TASK DIRECTIONS:
Would you please return the line containing "Task: Click the green play button" and all the lines after it through the end of the records below, unchanged and on their own?

═══

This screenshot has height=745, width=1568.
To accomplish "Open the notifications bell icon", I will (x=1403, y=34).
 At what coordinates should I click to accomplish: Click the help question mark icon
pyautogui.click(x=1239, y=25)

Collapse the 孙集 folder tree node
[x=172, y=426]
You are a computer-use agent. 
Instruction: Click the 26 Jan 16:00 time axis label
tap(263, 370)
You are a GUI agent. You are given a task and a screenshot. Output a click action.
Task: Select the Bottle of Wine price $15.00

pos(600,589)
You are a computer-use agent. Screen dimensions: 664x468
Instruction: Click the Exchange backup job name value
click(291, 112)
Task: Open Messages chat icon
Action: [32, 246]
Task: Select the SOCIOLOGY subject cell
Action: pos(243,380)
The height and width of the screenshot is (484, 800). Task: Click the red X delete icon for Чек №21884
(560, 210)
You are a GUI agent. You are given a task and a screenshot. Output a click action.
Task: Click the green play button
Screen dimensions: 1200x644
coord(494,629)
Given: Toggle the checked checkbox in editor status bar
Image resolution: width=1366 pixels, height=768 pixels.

═══

ANSWER TO THIS EXERCISE:
Task: Click the green play button
Screen dimensions: 1200x644
coord(494,629)
Given: Toggle the checked checkbox in editor status bar
Image resolution: width=1366 pixels, height=768 pixels.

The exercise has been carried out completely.